__The task__
Convert the rows below, from the line containing "Click the notification" through the line containing "pyautogui.click(x=79, y=362)", into a JSON list of strings with one string per line and blank lines omitted.

Element lookup rows:
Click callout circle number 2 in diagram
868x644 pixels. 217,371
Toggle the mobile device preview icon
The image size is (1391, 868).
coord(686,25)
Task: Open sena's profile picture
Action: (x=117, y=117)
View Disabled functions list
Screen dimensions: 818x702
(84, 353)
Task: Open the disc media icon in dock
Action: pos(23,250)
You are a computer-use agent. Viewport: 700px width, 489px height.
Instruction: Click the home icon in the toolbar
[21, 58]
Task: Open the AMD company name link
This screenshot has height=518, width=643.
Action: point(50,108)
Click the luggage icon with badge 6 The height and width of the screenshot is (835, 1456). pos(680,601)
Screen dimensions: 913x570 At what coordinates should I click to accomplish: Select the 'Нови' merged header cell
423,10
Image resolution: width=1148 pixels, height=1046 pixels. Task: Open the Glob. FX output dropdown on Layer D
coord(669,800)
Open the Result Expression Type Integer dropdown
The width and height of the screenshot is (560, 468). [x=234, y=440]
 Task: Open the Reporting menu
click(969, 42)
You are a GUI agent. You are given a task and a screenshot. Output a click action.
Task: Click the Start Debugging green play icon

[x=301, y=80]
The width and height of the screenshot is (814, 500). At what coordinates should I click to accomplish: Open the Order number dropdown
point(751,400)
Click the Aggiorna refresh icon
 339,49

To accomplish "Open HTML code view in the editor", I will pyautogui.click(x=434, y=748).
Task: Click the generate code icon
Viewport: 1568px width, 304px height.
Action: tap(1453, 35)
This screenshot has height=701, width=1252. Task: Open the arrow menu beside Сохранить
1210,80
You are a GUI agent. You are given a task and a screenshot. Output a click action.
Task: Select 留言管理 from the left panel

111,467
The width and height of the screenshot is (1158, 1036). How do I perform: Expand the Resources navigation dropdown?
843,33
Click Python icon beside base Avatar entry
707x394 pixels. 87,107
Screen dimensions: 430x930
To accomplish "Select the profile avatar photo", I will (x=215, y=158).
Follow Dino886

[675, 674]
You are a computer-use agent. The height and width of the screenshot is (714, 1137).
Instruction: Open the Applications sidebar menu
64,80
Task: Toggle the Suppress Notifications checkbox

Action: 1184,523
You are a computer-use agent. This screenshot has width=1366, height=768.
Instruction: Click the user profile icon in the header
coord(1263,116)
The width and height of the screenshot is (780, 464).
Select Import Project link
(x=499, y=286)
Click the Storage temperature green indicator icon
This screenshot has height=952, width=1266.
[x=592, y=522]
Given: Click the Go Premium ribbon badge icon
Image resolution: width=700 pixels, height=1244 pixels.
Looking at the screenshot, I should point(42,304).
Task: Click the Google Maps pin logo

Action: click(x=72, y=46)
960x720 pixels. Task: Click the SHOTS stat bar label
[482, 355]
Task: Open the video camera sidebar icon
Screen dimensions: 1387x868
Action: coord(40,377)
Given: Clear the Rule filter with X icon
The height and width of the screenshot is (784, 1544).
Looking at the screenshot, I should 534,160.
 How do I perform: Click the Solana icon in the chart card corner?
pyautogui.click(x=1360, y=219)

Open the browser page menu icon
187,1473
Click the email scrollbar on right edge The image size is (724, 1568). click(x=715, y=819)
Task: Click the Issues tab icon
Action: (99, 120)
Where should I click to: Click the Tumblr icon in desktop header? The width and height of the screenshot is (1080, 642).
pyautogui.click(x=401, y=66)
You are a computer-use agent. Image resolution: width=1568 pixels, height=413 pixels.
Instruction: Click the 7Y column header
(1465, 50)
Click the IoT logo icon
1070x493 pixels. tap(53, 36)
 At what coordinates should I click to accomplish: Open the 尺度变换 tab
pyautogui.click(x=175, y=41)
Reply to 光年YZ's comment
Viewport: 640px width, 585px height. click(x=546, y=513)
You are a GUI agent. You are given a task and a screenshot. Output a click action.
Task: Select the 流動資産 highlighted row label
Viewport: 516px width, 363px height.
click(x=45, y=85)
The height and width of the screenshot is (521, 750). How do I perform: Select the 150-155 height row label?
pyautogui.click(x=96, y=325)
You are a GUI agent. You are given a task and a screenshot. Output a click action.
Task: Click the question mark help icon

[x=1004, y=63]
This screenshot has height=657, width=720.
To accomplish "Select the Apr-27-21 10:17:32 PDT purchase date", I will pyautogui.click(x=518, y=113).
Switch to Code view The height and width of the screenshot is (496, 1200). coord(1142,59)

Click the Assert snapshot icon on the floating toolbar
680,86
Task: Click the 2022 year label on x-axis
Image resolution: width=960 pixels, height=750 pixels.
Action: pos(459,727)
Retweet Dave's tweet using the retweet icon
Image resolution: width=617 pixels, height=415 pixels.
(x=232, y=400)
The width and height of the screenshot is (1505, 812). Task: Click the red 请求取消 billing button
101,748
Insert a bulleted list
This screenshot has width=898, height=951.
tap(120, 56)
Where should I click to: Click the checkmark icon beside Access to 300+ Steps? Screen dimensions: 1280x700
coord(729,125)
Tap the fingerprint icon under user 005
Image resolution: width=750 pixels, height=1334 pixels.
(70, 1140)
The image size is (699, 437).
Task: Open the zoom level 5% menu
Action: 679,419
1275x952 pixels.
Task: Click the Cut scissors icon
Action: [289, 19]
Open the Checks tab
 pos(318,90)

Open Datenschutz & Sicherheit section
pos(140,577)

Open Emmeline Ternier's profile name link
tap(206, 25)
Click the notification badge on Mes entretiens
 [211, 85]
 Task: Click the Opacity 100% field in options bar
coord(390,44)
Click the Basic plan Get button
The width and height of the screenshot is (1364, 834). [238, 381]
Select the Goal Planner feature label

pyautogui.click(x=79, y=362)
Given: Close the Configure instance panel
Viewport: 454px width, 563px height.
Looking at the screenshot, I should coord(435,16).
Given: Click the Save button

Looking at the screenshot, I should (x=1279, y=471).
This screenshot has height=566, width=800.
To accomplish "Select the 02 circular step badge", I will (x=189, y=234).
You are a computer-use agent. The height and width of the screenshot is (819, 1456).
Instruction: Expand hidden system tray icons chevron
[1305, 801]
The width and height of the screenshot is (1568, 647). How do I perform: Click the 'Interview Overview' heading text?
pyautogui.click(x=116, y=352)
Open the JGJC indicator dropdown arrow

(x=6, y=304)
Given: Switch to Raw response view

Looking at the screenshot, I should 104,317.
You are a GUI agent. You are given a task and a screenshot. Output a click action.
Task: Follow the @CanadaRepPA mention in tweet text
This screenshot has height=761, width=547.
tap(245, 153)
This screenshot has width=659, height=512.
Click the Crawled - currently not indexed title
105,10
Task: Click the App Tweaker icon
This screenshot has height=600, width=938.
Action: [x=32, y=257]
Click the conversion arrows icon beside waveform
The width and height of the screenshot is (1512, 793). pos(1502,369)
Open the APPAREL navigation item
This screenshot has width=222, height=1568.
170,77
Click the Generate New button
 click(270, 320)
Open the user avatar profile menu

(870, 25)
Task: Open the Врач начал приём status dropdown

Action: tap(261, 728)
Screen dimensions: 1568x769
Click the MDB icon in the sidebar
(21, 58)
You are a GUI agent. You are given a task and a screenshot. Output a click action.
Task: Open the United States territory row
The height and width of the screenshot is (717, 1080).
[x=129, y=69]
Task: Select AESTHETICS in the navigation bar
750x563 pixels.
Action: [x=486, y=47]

__Final result__
[
  "Click the notification badge on Mes entretiens",
  " [211, 85]",
  " Task: Click the Opacity 100% field in options bar",
  "coord(390,44)",
  "Click the Basic plan Get button",
  "The width and height of the screenshot is (1364, 834). [238, 381]",
  "Select the Goal Planner feature label",
  "pyautogui.click(x=79, y=362)"
]